La pacchia, almeno per alcuni evasori, questa volta potrebbe davvero essere finita: dopo i tentativi andati a vuoto dei governi Conte prima e Draghi poi, l’esecutivo targato Meloni ci riprova, rinnovando il piano per collegare i pagamenti elettronici agli scontrini realmente emessi.
Il passaggio fondamentale del meccanismo, quello che da anni non permette a tutto il resto di funzionare come dovrebbe, è proprio lo scontrino fiscale elettronico che trasmetta direttamente il dato all’Agenzia delle Entrate, facendo finora unico affidamento sulla dichiarazione dei redditi del ristoratore o del commerciante, quindi senza nessuna certezza che tutti gli scontrini emessi siano realmente contabilizzati.
Un meccanismo che basato sulla fiducia verso il prossimo che fa acqua da tutte le parti e a cui il ministro dell’Economia Giancarlo Giorgetti si è messo in testa di risolvere una volta per tutte, inserendo nel Piano strutturale di bilancio una proposta: “L’amministrazione si impegna ad effettuare un pieno collegamento delle informazioni derivanti dai pagamenti elettronici e dal registro dei corrispettivi. Tale misura consentirà per le operazioni al consumo finale (business to consumer, B2C) di potenziare la tracciabilità, tempestività e capillarità delle informazioni trasmesse dagli operatori all'amministrazione e, in modo strutturale, di contrastare l’evasione fiscale derivante da omessa dichiarazione”. In pratica, l’Agenzia delle entrate sarà in grado di incrociare tutte le transazioni dei titolari di carte di credito e bancomat con gli scontrini emessi da Pos di negozi, bar, ristoranti ed esercizi commerciali: se quelli realmente battuti saranno inferiori agli incassi di carte e bancomat, scatteranno le verifiche.

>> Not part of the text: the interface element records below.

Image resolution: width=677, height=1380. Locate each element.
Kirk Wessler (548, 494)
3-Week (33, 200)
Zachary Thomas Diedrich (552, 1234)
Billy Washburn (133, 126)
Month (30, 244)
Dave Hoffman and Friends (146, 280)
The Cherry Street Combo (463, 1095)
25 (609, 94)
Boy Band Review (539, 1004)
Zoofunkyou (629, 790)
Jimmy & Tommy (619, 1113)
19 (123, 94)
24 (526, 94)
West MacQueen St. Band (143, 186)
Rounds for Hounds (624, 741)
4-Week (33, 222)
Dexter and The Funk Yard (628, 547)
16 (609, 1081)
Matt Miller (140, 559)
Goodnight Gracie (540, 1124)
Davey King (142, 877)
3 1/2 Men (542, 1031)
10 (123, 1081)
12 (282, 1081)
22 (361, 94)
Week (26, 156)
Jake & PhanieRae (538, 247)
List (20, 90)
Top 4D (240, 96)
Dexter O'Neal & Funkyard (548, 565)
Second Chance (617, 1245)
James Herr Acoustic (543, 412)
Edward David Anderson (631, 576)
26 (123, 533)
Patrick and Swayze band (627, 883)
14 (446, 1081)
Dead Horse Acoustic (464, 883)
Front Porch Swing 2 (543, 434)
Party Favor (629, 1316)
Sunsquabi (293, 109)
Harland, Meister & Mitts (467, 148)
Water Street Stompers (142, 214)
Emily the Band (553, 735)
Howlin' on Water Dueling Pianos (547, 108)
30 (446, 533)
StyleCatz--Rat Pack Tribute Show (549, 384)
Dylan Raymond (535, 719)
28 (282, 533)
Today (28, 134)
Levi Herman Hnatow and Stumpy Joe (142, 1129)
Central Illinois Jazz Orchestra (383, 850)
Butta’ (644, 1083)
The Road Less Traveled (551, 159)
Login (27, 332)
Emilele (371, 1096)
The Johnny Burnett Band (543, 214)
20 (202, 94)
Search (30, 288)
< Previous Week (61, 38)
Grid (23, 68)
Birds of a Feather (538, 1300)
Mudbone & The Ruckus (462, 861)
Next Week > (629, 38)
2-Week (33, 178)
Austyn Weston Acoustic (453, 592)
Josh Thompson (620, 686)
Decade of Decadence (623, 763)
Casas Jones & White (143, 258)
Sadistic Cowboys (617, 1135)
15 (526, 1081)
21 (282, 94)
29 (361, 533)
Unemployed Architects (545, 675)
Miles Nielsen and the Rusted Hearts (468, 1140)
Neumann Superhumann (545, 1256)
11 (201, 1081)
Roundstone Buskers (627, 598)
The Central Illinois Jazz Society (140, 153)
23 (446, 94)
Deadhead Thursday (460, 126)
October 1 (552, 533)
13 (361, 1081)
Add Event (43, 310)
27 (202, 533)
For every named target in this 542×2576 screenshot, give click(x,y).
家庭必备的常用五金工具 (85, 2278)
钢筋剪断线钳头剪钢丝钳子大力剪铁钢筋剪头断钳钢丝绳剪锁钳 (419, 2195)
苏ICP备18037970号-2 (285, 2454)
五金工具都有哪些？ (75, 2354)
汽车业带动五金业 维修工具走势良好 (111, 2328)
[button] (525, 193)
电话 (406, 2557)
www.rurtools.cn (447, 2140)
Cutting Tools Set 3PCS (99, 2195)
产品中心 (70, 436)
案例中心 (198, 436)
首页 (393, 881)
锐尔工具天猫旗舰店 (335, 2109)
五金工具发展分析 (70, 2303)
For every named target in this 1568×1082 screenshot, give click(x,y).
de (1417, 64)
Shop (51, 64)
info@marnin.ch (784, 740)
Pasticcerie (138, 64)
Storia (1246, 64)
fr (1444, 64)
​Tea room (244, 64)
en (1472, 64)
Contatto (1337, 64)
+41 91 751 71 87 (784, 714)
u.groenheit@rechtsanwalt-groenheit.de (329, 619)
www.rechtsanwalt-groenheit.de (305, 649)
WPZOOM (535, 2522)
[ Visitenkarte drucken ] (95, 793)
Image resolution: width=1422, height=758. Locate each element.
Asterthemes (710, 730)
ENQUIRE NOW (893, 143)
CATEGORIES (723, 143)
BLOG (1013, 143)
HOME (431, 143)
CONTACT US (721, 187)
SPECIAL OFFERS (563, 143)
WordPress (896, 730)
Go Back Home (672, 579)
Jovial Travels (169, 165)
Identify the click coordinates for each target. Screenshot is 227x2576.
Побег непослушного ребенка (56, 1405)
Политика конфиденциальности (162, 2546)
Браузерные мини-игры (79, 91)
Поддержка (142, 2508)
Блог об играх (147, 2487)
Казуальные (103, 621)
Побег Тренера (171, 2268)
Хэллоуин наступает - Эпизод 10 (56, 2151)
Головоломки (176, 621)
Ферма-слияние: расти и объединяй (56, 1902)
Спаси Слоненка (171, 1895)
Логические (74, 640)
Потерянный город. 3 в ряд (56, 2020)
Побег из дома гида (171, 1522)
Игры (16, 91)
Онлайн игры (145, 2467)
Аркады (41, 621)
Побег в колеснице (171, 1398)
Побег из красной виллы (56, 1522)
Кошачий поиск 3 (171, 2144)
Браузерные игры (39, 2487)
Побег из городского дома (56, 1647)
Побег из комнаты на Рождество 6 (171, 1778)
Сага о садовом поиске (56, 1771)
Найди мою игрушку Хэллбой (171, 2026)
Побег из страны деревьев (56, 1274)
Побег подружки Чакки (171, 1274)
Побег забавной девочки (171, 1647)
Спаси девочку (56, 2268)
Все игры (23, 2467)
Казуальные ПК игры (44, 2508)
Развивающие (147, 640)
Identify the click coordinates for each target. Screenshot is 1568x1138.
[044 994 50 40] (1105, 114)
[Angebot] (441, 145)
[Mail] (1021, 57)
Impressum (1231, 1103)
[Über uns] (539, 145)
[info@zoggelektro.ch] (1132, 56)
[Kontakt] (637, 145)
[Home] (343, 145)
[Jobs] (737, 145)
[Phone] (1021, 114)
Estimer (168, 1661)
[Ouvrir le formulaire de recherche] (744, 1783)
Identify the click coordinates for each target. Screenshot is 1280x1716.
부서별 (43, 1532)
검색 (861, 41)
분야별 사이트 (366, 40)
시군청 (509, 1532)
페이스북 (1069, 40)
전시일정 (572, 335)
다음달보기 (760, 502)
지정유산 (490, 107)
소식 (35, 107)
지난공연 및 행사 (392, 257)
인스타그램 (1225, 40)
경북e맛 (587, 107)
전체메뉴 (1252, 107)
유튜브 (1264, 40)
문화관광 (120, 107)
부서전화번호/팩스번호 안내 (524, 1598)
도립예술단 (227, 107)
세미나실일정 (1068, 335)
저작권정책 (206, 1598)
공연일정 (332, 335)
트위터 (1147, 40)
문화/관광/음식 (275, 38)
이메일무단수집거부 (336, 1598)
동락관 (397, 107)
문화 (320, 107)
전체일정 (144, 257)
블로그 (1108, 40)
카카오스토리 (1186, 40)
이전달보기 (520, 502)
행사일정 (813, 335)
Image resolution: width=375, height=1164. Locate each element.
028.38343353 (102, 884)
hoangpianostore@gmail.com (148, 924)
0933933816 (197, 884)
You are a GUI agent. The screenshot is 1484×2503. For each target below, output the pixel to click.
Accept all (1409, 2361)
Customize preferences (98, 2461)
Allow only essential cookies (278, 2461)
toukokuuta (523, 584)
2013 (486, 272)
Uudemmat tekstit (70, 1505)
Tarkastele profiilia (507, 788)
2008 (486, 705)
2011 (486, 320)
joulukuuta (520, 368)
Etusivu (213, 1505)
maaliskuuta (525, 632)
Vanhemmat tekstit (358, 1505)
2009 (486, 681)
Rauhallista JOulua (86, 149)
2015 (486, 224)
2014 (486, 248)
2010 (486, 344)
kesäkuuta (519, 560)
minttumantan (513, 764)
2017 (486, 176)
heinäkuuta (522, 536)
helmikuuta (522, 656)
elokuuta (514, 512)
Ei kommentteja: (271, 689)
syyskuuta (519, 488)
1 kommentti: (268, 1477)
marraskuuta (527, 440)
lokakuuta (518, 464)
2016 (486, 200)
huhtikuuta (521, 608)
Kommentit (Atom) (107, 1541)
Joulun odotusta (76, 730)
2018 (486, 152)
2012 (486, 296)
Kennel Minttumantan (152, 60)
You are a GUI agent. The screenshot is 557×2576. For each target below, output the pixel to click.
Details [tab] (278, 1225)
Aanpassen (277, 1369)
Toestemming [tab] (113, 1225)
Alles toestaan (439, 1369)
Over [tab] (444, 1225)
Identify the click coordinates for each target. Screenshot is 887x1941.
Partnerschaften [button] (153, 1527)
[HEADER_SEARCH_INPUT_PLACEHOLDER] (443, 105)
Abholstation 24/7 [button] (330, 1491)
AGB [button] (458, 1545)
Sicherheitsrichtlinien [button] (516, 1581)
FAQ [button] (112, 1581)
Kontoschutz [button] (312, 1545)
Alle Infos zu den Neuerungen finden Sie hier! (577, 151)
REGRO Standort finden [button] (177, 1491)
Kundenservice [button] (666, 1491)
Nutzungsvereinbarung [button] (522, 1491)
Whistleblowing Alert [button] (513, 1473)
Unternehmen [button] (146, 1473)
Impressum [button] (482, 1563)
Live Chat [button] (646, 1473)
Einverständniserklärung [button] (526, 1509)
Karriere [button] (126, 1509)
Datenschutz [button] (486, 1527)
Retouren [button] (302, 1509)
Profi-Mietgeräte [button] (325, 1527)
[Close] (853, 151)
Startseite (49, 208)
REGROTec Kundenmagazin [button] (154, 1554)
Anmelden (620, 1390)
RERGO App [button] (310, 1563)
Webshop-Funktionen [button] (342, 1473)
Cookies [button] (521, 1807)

All’atto pratico, le possibili anomalie fra la mancata trasmissione di scontrini e gli importi incassati con moneta elettronica diventeranno evidenti, facendo emergere anche l’evasione più difficile da individuare, quella messa in pratica con il pieno consenso tra chi vende e chi acquista. Ma non basta ancora, perché a venire a galla saranno anche fenomeni criminali come il riciclaggio, rischio più volte segnalato dalla Guardia di Finanza. Il tutto, ovviamente, nel pieno rispetto della privacy, senza alcuna indicazione sugli utenti e le loro tipologie di spesa.
Ma perché funzioni, l’architettura dello scontrino elettronico ha bisogno di una serie di passaggi: l’esercente, che deve obbligatoriamente dotarsi di un dispositivo Pos attraverso una banca che, strano a dirsi, pretende di guadagnarci facendo pagare una cifra minima per ogni transazione. La banca entra in scena anche nel passaggio successivo, quello che riguarda gli utenti, a cui rilascia una carta (di debito o credito), forma di pagamento che raramente pretende commissioni sulle transazioni, ma si “accontenta” di un canone annuo. Resta ancora un passaggio, quello che consente a Pos e carte di dialogare tra loro e spalanca la scena ai circuiti di pagamento (Visa, Pagobancomat, Mastercard), che a loro volta pretendono un margine su ogni transazione. In questo, l’Italia è il Paese dove un macroscopico paradosso diventa realtà: al netto di 3,2 milioni di Pos attivi, il più alto d’Europa, viene denunciato il numero più basso di operazioni elettroniche pro-capite. Esattamente lì, nella terra di mezzo, si annida l’evasione.
Lo scorso giugno, la Cgia di Mestre ha quantificato l’evasione fiscale italiana in un baratro che vale 84 miliardi annui, malgrado il fisco conservi ogni anno 2,4 miliardi di fatture elettroniche e 1,3 miliardi di informazioni sui redditi e sui bonus utilizzati per le dichiarazioni precompilate. Dati che vivono su pianeti vicini ma difficilmente dialogano tra loro, permettendo a chi vuol fare di furbo di continuare a farlo.